In Flick v. Gately, 328 Ill. App. 81, 65 N.E.2d 137, in commenting upon the hearing requirements before a zoning board of appeals, it was held:
"Inasmuch as no particular method of procedure for the conduct of hearings before the Board on appeal is provided for either in the Illinois Zoning Act (par. 73-1 to and including par. 73-10 Cities and Villages Act ch. 24, Ill. Rev. Stat. 1943 (Jones Ill. Stats. Ann. 21.2122 et seq.)) or in the zoning ordinance of the City of Chicago, its hearings must be governed by established rules of procedure applicable generally to administrative tribunals. In 42 Am. Juris. under the heading `Public Administrative Law', it is said in sec. 150, `The mere holding of a hearing does not justify administrative action required to be based on a hearing. The decision of the trier of the facts must be reached in accordance with the facts proved, and it must find adequate support in the evidence, formally introduced at the hearing, in all its essential elements.'"
In C. & E.I. Ry. Co. v. Commerce Commission, 341 Ill. 277, 173 N.E. 380, it was held that the making of findings (the determination of certain facts) by an administrative agency, necessitates the hearing of evidence with an opportunity to all parties to know of the evidence to be submitted or considered, to cross-examine witnesses, to inspect documents and to offer evidence in explanation or rebuttal.
It is axiomatic that the words of a statute will be construed in their ordinary sense and with the meaning commonly attributed to them unless such construction will defeat the manifest intention of the legislature.
In Braden v. Much, 403 Ill. 507, 87 N.E.2d 620, the court said:
"We have previously defined the words `public hearing' before any tribunal or body, by the accepted definitions of lexicographers and courts, to mean the right to appear and give evidence and also the right to hear and examine the witnesses whose testimony is presented by opposing parties. (Farmers' Elevator Co. v. Chicago, Rock Island and Pacific Railway Co., 266 Ill. 567, 573)"
In Jones v. Gregory, 48 Ill. App. 228, the Court held the term evidence included the statements of a witness under oath, documentary evidence and whatever might be otherwise inspected by the trier of facts. (Emphasis supplied.)
A careful review of the record in this case does not indicate that there was a "hearing" within the above definitions. On the contrary, there was only a meeting of the Board of School Trustees wherein a parade of proponents and opponents to the petition stated their wishes.

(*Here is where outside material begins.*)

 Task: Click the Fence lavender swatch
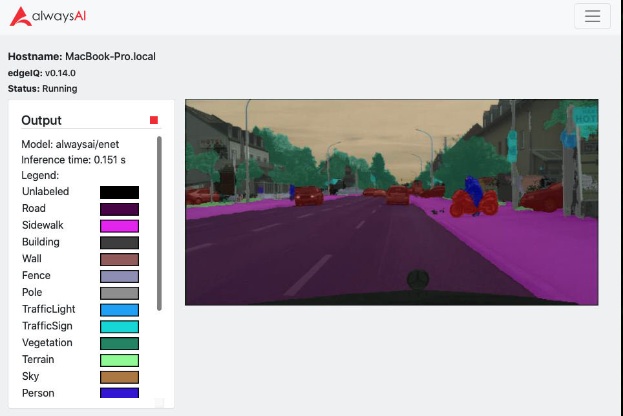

These persons were not under oath. They were not subject to cross-examination that can be so helpful in ascertaining fact not mere opinion. The hearing here is a statutory hearing wherein the term "hearing" must mean orderly proceeding. The term "evidence" must refer to the commonly accepted definition of that word. The procedure here is not in keeping with either.
The absence of statutory authority for the board, its members or officers, to administer oaths to witnesses, does not negate the possibility of having witnesses sworn. If the witnesses are not sworn, the reasons for cross-examination are more compelling.
Since the filing of the petition for detachment in this case, the statute under which these proceedings were instituted, has been changed by amendment by the legislature. The statute now requires the concurrent action of the County Board of School Trustees of both the annexing and detaching districts, where the territory, as in this case, lies within two counties. The statute as amended now requires the petition to be originally filed with the County Board of School Trustees of the detaching district with the hearing to be initially conducted by that board. The amendments concern procedural matters and in view of the changes made it would not be possible for this court to direct a rehearing on the petition as originally filed.
Accordingly the order of the Circuit Court of Vermilion county is reversed.
REYNOLDS, P.J. and CARROLL, J., concur.